▶ Problems and tasks
- 1) From the article on the Greenway assault, return the passage that starts at the words "She met police" and ends after "walkers and hikers.", copied word for word.
- 2) According to the article on the Greenway assault, at what time did the victim meet police?

▶ Source text

Woman sexually assaulted by unknown attacker on Kelowna's Mission Park Greenway

Is the Greenway safe? Elizabeth Fry is encouraging local authorities to think that question through in the wake of the latest attack at the popular recreation spot - Jennifer Smith
Is the Greenway safe? Elizabeth Fry is encouraging local authorities to think that question through in the wake of the latest attack at the popular recreation spot
— image credit: Jennifer Smith

A 22-year-old woman is recovering from a head injury and sexual assault after being attacked near the Mission Creek Greenway Monday evening.

The victim called police to report she had been hit over the head, dragged into the woods near the end of a trail and sexually assaulted by a man she did not know.

She met police at the main entrance to Mission Creek Regional Park, off Durnin and Springfield roads, at 8:45 p.m., and a team of RCMP officers began searching for the suspect.

"Police believe that there may have been hikers or riders in the area at the time of the assault who may have seen or heard this incident," said Const. Kris Clark, Kelowna RCMP spokesperson.

The area is an extremely well-used section of Mission Creek Regional Park and the Mission Creek Greenway, a linear trail running 16.5 kilometres from Okanagan Lake to East Kelowna. The Greenway acts as a main thoroughfare for bike commuters and recreational runners, walkers and hikers.

GreenwayIn the area where the assault took place, smaller trails traverse both the lower portion of the park, where the Greenway sits, and an upper forested area abutting the Hall Road neighbourhood.

▶ Records provided
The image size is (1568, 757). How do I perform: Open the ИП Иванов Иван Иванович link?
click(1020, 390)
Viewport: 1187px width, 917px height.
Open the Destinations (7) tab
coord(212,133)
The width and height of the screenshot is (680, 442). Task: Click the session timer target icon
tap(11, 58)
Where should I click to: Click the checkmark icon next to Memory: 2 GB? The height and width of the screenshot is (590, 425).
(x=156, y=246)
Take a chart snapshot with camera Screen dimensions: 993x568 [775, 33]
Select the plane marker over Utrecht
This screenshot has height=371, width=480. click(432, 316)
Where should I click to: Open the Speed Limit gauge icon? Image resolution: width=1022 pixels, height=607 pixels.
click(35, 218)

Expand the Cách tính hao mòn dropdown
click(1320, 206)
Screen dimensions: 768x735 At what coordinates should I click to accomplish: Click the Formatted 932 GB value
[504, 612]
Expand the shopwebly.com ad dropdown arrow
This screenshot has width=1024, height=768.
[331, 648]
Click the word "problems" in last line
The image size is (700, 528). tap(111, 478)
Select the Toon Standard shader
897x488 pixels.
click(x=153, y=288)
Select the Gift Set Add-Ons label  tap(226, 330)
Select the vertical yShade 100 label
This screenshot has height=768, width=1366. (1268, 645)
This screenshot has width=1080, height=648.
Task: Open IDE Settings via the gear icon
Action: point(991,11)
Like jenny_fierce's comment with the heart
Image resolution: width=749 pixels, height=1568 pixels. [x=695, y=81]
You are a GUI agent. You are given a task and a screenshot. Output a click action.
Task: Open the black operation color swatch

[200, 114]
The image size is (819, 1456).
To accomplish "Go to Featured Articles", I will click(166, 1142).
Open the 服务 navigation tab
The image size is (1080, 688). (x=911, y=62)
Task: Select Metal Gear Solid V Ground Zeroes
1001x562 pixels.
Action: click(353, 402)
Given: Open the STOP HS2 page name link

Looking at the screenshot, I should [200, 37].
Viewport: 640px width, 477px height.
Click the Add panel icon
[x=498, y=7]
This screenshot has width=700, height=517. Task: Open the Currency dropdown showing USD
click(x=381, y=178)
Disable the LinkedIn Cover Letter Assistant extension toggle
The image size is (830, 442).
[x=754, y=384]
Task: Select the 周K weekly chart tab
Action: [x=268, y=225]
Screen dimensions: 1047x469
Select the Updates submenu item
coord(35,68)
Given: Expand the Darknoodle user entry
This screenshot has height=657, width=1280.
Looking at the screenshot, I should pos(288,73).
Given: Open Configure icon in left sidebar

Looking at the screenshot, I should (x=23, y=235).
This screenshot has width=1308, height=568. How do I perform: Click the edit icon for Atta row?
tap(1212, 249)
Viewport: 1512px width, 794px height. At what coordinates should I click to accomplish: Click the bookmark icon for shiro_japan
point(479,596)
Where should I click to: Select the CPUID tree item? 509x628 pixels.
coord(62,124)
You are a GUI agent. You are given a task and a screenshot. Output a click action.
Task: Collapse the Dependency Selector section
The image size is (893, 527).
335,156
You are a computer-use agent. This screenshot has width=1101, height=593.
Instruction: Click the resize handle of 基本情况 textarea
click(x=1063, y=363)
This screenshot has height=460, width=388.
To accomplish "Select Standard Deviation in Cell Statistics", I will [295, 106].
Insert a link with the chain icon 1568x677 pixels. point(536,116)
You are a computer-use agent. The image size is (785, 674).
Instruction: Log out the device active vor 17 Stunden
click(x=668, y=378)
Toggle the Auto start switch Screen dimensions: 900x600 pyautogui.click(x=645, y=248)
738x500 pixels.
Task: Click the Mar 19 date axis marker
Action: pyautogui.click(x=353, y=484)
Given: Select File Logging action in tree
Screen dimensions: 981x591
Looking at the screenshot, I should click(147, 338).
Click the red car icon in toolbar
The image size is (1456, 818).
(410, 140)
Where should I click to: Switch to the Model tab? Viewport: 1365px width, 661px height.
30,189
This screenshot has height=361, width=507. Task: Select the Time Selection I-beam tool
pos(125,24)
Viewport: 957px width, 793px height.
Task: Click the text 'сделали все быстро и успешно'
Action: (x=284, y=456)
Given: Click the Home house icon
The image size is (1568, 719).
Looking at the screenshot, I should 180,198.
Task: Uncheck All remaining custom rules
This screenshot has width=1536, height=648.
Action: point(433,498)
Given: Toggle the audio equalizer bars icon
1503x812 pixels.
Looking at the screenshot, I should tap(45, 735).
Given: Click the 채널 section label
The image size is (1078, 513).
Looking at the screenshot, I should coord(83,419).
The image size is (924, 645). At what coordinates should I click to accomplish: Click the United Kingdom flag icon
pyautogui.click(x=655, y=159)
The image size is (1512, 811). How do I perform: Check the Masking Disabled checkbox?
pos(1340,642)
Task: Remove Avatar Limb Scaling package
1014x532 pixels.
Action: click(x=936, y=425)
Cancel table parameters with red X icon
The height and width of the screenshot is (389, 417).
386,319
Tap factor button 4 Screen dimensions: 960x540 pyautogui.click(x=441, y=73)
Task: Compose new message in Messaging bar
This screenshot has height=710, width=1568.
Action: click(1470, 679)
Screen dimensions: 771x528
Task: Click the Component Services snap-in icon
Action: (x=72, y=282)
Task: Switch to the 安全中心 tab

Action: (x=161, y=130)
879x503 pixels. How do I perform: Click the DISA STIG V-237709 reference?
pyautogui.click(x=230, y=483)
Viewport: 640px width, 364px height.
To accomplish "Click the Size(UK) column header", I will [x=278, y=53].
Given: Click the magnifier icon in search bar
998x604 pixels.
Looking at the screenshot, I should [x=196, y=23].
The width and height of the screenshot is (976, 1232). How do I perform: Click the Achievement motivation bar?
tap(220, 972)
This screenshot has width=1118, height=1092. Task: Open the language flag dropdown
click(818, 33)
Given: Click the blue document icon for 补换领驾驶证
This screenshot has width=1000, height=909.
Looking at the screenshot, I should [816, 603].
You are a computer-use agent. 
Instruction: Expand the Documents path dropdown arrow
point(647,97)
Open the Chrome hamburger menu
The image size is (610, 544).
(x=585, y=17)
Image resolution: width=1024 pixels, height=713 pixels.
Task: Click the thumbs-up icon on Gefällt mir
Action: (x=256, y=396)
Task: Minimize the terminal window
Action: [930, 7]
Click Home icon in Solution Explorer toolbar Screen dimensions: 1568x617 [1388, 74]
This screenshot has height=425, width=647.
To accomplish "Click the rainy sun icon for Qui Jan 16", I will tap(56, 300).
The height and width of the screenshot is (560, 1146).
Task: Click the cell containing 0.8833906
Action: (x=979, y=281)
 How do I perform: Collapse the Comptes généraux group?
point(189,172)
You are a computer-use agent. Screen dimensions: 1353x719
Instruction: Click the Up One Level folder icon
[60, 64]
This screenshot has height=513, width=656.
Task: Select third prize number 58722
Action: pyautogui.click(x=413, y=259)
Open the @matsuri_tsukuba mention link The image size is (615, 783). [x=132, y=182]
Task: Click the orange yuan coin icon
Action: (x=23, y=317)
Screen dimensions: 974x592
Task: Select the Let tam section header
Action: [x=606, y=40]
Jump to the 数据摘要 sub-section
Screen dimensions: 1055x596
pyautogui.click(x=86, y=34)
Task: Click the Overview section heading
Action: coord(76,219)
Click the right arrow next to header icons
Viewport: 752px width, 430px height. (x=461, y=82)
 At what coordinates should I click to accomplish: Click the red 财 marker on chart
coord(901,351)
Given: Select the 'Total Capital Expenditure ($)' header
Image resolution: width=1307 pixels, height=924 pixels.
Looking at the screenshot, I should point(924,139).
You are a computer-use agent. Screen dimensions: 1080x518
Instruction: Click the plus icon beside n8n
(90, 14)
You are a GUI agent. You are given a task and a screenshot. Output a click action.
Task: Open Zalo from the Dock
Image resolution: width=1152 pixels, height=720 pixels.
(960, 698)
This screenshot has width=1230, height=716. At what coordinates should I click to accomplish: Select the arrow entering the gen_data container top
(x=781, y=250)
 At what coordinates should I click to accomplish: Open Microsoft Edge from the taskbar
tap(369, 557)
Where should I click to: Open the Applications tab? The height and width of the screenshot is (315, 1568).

▶ Solutions in order
- 1)
She met police at the main entrance to Mission Creek Regional Park, off Durnin and Springfield roads, at 8:45 p.m., and a team of RCMP officers began searching for the suspect.

"Police believe that there may have been hikers or riders in the area at the time of the assault who may have seen or heard this incident," said Const. Kris Clark, Kelowna RCMP spokesperson.

The area is an extremely well-used section of Mission Creek Regional Park and the Mission Creek Greenway, a linear trail running 16.5 kilometres from Okanagan Lake to East Kelowna. The Greenway acts as a main thoroughfare for bike commuters and recreational runners, walkers and hikers.

- 2) At 8:45 p.m.